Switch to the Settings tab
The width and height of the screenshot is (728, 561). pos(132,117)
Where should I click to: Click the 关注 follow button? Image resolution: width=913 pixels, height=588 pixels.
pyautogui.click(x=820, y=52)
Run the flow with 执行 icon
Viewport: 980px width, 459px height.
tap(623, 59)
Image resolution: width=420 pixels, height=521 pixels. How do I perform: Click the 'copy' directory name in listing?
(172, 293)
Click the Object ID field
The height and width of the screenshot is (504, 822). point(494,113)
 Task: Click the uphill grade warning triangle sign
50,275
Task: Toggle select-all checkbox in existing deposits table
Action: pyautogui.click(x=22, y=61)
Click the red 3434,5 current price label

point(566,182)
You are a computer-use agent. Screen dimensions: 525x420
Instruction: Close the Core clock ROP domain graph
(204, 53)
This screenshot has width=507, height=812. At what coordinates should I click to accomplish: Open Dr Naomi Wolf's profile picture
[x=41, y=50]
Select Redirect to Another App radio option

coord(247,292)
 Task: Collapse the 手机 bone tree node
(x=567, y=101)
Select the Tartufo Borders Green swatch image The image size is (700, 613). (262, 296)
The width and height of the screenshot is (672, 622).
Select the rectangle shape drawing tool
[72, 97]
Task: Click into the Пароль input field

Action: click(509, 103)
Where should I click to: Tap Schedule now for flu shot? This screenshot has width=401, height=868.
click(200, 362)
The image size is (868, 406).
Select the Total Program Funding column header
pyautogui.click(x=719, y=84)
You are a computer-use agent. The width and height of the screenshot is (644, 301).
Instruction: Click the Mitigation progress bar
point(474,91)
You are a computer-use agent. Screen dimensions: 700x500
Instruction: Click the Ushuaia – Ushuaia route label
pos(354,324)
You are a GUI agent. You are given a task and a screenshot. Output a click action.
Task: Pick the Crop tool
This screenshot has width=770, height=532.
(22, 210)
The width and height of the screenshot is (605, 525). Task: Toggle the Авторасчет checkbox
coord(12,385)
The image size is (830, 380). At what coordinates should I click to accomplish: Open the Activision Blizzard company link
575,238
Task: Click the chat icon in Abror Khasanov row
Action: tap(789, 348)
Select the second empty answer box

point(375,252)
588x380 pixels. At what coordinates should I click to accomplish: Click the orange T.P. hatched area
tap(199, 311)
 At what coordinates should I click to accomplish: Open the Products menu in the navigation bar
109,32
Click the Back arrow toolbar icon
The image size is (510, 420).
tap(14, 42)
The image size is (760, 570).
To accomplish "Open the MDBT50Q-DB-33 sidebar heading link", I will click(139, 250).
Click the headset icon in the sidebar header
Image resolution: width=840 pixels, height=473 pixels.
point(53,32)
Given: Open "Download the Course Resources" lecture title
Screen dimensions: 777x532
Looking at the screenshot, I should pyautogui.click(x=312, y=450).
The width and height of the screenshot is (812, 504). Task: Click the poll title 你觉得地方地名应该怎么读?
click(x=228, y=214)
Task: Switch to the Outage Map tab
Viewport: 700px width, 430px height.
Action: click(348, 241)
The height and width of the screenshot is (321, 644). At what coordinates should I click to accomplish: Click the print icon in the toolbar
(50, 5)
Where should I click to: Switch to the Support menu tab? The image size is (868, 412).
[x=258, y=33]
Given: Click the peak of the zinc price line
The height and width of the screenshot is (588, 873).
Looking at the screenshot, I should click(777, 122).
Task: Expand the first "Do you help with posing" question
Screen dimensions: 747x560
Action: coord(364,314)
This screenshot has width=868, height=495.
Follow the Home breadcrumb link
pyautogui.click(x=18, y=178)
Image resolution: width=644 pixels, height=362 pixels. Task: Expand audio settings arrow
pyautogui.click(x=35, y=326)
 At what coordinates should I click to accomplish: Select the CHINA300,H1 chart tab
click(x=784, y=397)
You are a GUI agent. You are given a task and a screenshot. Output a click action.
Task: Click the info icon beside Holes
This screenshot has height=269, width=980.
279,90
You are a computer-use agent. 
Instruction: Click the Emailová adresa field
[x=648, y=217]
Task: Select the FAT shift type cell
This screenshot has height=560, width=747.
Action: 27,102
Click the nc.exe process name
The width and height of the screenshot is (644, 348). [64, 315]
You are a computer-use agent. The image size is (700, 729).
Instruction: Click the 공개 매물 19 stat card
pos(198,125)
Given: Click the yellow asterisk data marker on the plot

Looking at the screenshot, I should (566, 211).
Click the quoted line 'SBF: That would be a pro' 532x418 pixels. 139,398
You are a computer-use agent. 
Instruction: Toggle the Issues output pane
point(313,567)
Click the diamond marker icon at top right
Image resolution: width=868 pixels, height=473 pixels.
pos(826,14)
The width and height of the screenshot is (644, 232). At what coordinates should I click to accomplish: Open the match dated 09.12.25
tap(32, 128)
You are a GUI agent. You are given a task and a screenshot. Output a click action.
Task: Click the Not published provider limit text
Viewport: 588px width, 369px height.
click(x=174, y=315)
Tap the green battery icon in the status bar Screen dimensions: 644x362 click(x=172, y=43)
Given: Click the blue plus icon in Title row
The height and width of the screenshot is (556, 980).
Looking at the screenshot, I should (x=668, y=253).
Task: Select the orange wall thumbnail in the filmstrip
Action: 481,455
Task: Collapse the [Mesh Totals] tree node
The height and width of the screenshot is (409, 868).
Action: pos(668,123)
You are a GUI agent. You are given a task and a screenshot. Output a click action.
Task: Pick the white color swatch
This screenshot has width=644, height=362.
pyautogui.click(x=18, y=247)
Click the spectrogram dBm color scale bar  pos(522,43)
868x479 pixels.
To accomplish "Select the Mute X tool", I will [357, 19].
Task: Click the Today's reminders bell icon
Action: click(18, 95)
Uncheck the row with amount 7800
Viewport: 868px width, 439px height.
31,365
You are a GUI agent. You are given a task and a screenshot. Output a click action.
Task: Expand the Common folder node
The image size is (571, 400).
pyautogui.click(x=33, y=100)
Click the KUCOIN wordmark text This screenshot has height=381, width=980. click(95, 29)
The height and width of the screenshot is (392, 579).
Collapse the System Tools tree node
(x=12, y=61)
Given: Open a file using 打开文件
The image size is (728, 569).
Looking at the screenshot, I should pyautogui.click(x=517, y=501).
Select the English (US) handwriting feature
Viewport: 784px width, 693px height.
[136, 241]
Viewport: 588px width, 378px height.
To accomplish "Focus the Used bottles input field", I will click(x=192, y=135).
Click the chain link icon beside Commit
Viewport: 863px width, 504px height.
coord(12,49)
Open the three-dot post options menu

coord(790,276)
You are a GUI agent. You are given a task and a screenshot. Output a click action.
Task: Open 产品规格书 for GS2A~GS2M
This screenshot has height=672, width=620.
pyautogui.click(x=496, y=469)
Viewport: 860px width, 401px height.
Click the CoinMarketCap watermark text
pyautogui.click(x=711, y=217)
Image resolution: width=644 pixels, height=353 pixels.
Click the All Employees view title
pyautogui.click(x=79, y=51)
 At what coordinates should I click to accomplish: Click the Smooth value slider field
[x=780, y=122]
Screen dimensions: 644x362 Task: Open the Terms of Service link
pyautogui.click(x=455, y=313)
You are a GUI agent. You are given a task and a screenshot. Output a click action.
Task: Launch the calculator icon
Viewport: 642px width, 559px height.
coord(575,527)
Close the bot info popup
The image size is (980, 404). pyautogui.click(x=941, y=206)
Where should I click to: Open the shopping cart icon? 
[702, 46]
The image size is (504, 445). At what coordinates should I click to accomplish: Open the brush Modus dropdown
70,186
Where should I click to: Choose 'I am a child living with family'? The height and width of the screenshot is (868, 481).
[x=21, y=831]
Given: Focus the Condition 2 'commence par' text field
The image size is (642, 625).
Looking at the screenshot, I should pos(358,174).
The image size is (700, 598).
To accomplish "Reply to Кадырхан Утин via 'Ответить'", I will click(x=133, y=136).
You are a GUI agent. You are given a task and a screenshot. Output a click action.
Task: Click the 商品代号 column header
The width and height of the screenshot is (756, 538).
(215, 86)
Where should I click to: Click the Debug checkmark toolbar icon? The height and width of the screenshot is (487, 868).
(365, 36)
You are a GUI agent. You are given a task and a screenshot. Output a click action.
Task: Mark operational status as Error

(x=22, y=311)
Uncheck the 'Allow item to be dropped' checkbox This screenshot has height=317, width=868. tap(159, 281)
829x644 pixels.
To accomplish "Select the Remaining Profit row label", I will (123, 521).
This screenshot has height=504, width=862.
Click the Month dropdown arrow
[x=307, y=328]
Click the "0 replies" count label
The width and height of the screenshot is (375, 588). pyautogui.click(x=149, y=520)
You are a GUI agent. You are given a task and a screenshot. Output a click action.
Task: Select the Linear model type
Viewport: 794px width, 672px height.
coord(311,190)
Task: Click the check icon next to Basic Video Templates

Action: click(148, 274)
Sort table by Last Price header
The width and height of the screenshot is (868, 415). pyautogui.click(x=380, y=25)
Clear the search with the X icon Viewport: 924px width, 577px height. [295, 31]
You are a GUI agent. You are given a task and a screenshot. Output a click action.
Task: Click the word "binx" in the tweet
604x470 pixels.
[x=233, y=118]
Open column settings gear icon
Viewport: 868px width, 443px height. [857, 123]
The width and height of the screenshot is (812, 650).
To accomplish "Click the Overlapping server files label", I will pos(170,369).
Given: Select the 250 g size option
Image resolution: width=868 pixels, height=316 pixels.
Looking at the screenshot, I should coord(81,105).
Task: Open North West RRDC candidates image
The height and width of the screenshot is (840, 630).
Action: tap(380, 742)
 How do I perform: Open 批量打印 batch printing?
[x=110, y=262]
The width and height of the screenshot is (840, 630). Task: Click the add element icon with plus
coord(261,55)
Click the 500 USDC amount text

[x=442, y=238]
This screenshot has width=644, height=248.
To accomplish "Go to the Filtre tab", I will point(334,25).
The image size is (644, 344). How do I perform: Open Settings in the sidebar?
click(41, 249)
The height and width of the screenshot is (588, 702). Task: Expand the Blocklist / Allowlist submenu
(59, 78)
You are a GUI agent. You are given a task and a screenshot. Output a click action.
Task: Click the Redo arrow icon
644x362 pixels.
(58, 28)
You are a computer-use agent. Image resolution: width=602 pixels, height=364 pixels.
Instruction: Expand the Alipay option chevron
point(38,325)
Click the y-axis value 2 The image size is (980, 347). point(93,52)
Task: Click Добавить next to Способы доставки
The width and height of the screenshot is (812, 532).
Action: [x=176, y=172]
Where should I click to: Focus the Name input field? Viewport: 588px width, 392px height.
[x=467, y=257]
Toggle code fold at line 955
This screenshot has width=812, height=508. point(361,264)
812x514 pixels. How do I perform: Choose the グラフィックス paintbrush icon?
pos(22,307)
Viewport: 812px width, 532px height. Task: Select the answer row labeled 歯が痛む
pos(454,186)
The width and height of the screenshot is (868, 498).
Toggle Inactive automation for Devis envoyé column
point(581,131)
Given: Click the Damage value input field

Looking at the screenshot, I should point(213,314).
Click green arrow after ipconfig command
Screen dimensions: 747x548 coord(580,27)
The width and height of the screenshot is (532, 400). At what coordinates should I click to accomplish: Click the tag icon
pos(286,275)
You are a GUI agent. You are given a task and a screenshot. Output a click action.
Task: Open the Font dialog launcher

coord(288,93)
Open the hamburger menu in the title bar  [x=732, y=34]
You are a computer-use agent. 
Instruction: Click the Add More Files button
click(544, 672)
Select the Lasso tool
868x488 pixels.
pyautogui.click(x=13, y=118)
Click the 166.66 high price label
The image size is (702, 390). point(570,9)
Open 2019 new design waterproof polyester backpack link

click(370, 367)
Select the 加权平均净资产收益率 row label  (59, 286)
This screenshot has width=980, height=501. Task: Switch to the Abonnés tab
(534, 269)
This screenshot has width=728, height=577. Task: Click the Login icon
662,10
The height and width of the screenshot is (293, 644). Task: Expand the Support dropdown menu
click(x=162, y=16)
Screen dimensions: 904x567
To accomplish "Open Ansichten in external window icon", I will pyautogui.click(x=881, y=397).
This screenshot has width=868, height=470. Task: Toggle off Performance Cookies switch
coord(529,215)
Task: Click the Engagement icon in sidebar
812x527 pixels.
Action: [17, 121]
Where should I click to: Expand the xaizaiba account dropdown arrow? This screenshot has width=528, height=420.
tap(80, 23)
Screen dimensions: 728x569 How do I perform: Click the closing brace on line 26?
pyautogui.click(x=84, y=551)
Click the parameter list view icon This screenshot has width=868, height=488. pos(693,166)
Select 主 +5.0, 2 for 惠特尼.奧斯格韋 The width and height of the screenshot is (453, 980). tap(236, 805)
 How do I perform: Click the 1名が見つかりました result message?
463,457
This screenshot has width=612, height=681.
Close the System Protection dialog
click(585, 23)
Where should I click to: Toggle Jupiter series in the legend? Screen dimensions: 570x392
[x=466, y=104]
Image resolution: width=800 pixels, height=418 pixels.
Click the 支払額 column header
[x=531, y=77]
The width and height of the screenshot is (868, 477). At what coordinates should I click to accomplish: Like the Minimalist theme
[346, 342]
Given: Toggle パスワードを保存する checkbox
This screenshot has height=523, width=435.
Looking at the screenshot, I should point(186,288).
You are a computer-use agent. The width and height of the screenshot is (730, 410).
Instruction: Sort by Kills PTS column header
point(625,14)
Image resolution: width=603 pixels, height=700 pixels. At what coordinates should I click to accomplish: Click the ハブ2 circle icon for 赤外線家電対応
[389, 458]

————————

§ ACTION ITEM:
Report only a number: how many lines in the material above contain the string "beside".

§ ANSWER BELOW:
2